重点看堆排序、快速排序、归并排序,面试通常会考 O(nlogn) 的排序。
排序动画
- https://www.cnblogs.com/onepixel/p/7674659.html
- https://www.bilibili.com/video/av25136272
- https://www.bilibili.com/video/av63851336
初级排序 O(n^2)
选择排序(Selection Sort)
每次选最小值,然后放到待排序数组的起始位置。
function selectionSort (arr) {const len = arr.length;let minIdx, temp;for (let i = 0; i < len - 1; i++) {minIdx = i;for (let j = i + 1; j < len; j++) {if (arr[j] < arr[minIdx]) {minIdx = j;}}temp = arr[i];arr[i] = arr[minIdx];arr[minIdx] = temp;}return arr;}
插入排序(Insertion Sort)
从前到后逐步构建有序序列,对于未排序数据,在已排序序列中从后向前扫描,找到相应位置并插入。
function insertionSort (arr) {const len = arr.length;let preIdx, current;for (let i = 1; i < len; i++) {preIdx = i - 1;current = arr[i];while (preIdx >= 0 && arr[preIdx] > current) {arr[preIdx + 1] = arr[preIdx];preIdx--;}arr[preIdx + 1] = current;}return arr;}
冒泡排序(Bubble Sort)
嵌套循环,每次查看相邻的元素如果逆序,则交换。
function bubbleSort (arr) {const len = arr.length;let temp, finish;for (let i = 0; i < len - 1; i++) {finish = true;for (let j = 0; j < len - 1 - i; j++) {if (arr[j] > arr[j + 1]) {temp = arr[j + 1];arr[j + 1] = arr[j];arr[j] = temp;finish = false;}}if (finish) break;}return arr;}
高级排序 O(N*LogN)
快速排序(Quick Sort)
数组取标杆 pivot,将小元素放到 pivot 左边,大元素放右侧,然后依次对左边和右边的子数组继续快排。
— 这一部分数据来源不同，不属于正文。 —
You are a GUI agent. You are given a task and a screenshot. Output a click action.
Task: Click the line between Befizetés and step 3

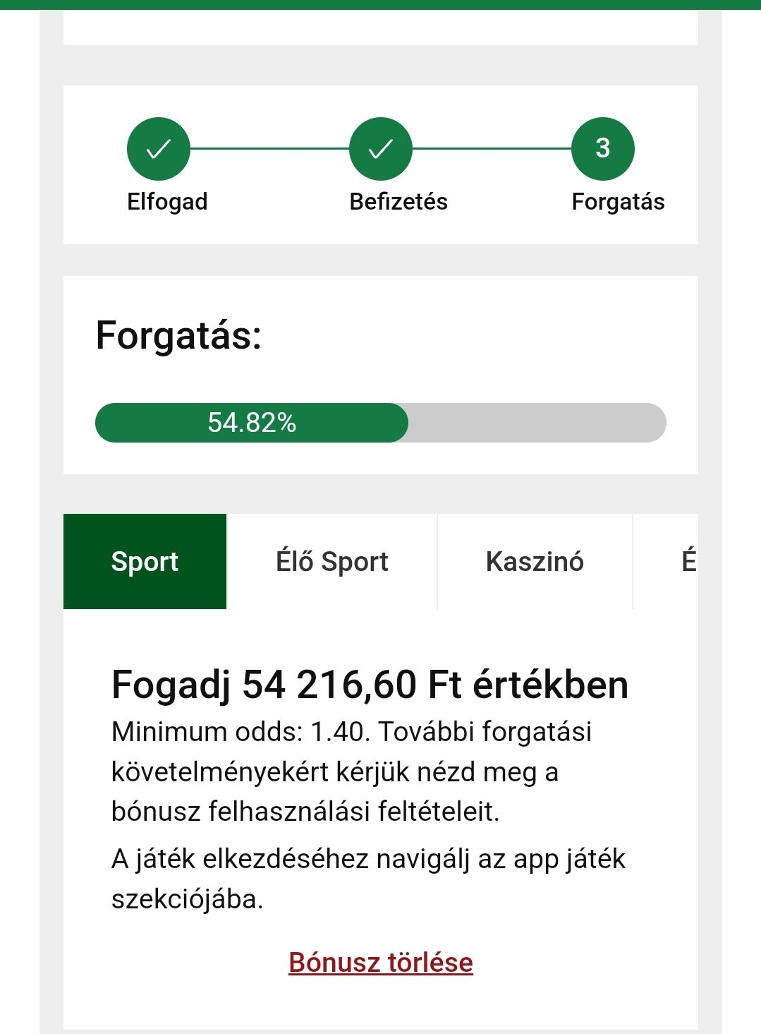pos(492,149)
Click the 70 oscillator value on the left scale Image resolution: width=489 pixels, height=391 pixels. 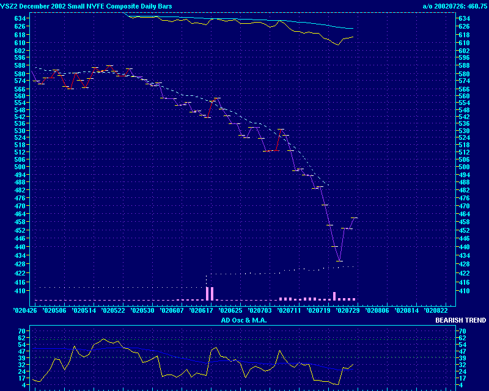click(x=21, y=331)
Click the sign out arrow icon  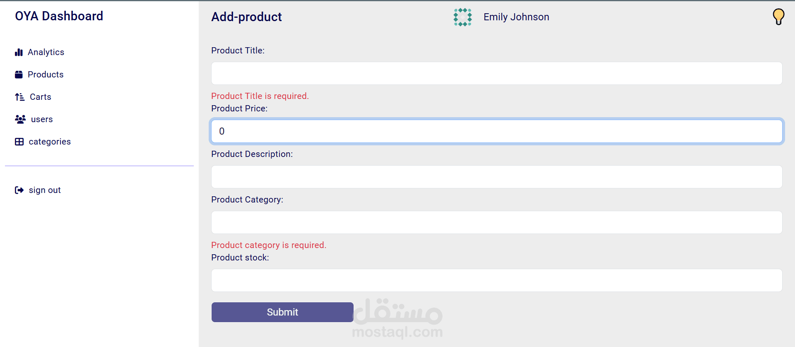click(x=19, y=190)
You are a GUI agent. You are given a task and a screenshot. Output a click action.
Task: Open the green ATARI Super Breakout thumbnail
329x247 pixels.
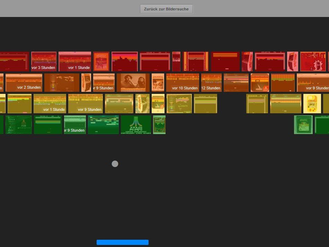136,125
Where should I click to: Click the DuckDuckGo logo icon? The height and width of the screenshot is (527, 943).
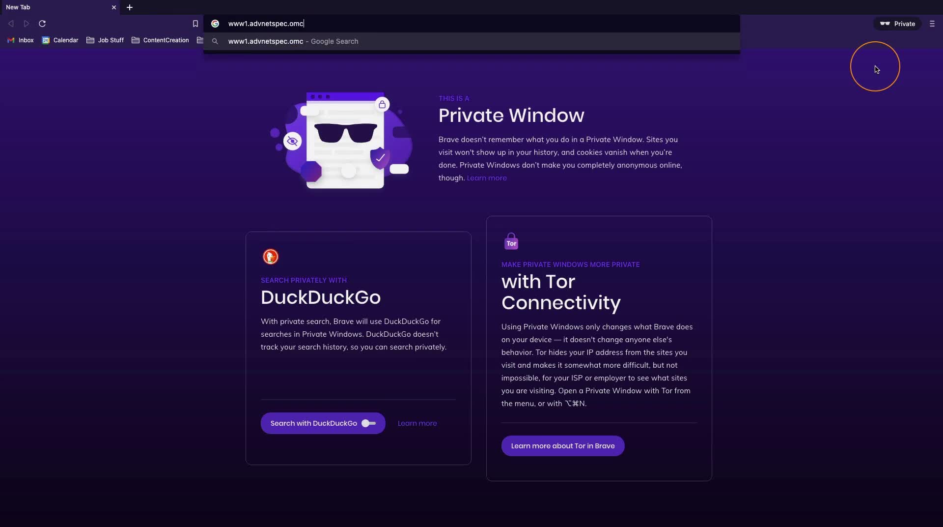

以达到整个序列有序。
pivot 可以选在任意位置,左边、中间、右边。
function partition (arr, start, end) {const pivot = end;let counter = start;for (let i = start; i < end; i++) {if (arr[i] < arr[pivot]) {if (counter == i) {counter++;} else {const temp = arr[counter];arr[counter] = arr[i];arr[i] = temp;counter++;}}}const temp = arr[pivot];arr[pivot] = arr[counter];arr[counter] = temp;return counter;}function quickSort (arr, begin, end) {if (end < begin) return;const pivot = partition(arr, begin, end);quickSort(arr, begin, pivot - 1);quickSort(arr, pivot + 1, end);}
归并排序(Merge Sort)
- 把长度为 n 的输入序列分成两个长度为 n / 2 的子序列;
- 对这两个子序列分别采用归并排序;
- 将两个排序好的子序列合并成一个最终的排序序列。
function merge (arr, left, mid, right) {const temp = new Array(right - left + 1);let i = left,j = mid + 1,k = 0;while (i <= mid && j <= right) {temp[k++] = arr[i] <= arr[j] ? arr[i++] : arr[j++];}while (i <= mid) temp[k++] = arr[i++];while (j <= right) temp[k++] = arr[j++];for (i = 0; i < temp.length; i++) {arr[left + i] = temp[i];}}function mergeSort (arr, left, right) {if (right <= left) return;const mid = (left + right) >> 1;mergeSort(arr, left, mid);mergeSort(arr, mid + 1, right);merge(arr, left, mid, right);}
堆排序(Heap Sort)
堆插入 O(logN),取最大值/最小值 O(1)。
- 数组元素依次建立小顶堆
- 依次取堆顶元素,并删除
class Heap {constructor (arr) {this.len = arr.length;for (let i = Math.floor(this.len / 2); i >= 0; i--) {this.heapify(arr, i);}}heapify (arr, i) {let left = 2 * i + 1,right = 2 * i + 2,largest = i;if (left < this.len && arr[left] > arr[largest]) {largest = left;}if (right < this.len && arr[right] > arr[largest]) {largest = right;}if (largest != i) {this.swap(arr, i, largest);this.heapify(arr, largest);}}swap (arr, i, j) {const temp = arr[i];arr[i] = arr[j];arr[j] = temp;}}function heapSort (arr) {const heap = new Heap(arr);for (let i = arr.length - 1; i > 0; i--) {heap.swap(arr, 0, i);heap.len--;heap.heapify(arr, 0);}}
总结
归并和快排具有相似性,但步骤顺序相反。
归并排序:先排序左右子数组,然后合并两个有序子数组;
快速排序:先调配出左右子数组,然后对于左右子数组进行排序;
特殊排序 O(n)
计数排序(Counting Sort)
计数排序要求输入的数组必须是有确定范围的整数。
将输入的数据值转化为键存储在额外开辟的数组空间中,然后依次把计数大于 1 的填充回原数组。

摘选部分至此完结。